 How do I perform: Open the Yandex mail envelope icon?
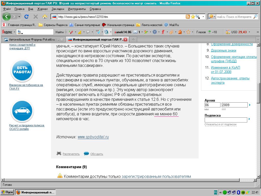click(135, 32)
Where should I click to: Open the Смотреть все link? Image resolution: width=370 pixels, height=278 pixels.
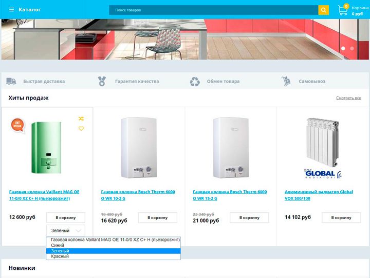(348, 98)
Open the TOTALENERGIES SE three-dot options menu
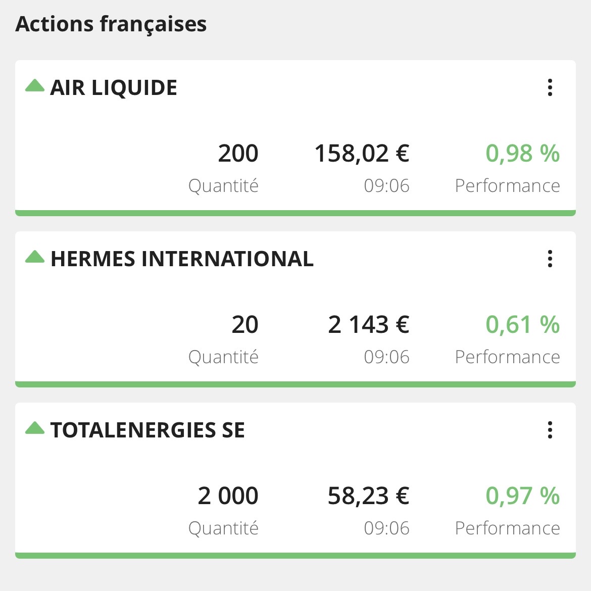The height and width of the screenshot is (591, 591). (550, 430)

▸ **BRIEF**: Give back exactly the lines from the one that contains "Where should I" to the final line of the data above, both included, with all pictures removed.

▸ **ANSWER AREA**:
Where should I click to: Open the Смотреть все link? Image resolution: width=370 pixels, height=278 pixels.
(348, 98)
Open the TOTALENERGIES SE three-dot options menu
The height and width of the screenshot is (591, 591). (550, 430)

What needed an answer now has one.